With economic growth at a standstill, Europe a financial disaster area and the U.S. stock market tanking, who better to turn to for advice than John C. Bogle?
Buying and holding stocks and bonds for the long term and maintaining a diversified portfolio are still the smartest strategies for the average investor, says Vanguard founder Jack Bogle in answer to Mark Cuban and other critics of these traditional approaches. In the Big Interview with Journal columnist Jason Zweig, Bogle takes aim at the culture of market speculation. Betting on long odds, he says, "doesn't pay off very often."
Mr. Bogle founded Vanguard Group in 1974. Two years later, he launched the first index mutual fund, enabling investors to bet on broad baskets of stocks at low cost. Along the way, he has been a tireless, though critics have said sanctimonious, crusader against overpaid money managers, ineffective policy makers, short-term-fixated investors and financial professionals corrupted by conflicts of interest.
Mr.

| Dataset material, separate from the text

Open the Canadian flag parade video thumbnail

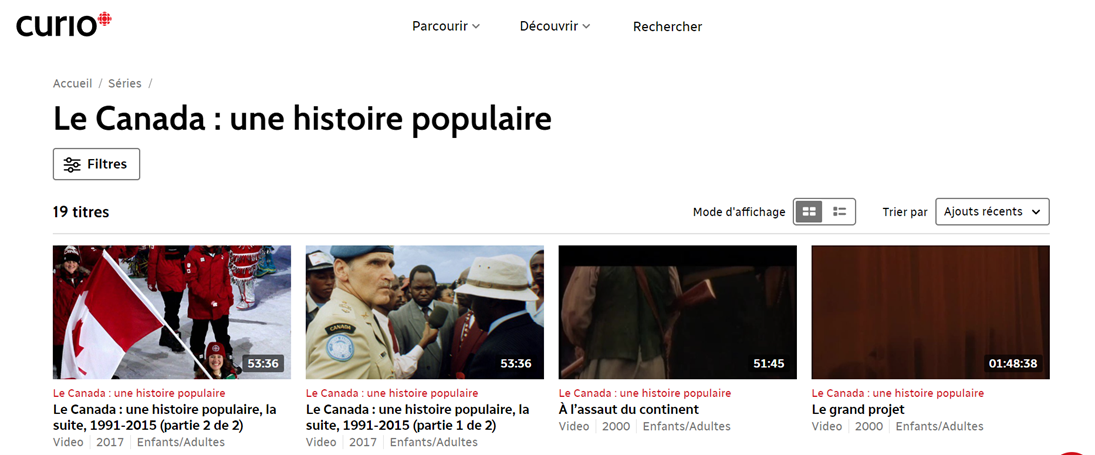click(x=172, y=312)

Bogle's forecasts of stock and bond returns, while hardly perfect, have been more accurate than most. In the early 1990s, he predicted double-digit-percentage annual gains for stocks over the coming decade. (He was correct.) In 1999, Mr. Bogle foresaw low-single-digit returns for the next decade. (He should've been even more pessimistic.)
Mr. Bogle, 82 years old, has survived at least half a dozen heart attacks since 1960, a heart transplant in 1996, three days in a coma in 2009 and four broken ribs when he took a spill two months ago.
Yet the ravages of Mr. Bogle's body seem to have toughened his mind. While he is frustrated at governments around the world for bungling financial policy and at speculators for hijacking the markets, he is optimistic that future stock returns will be better than many people expect….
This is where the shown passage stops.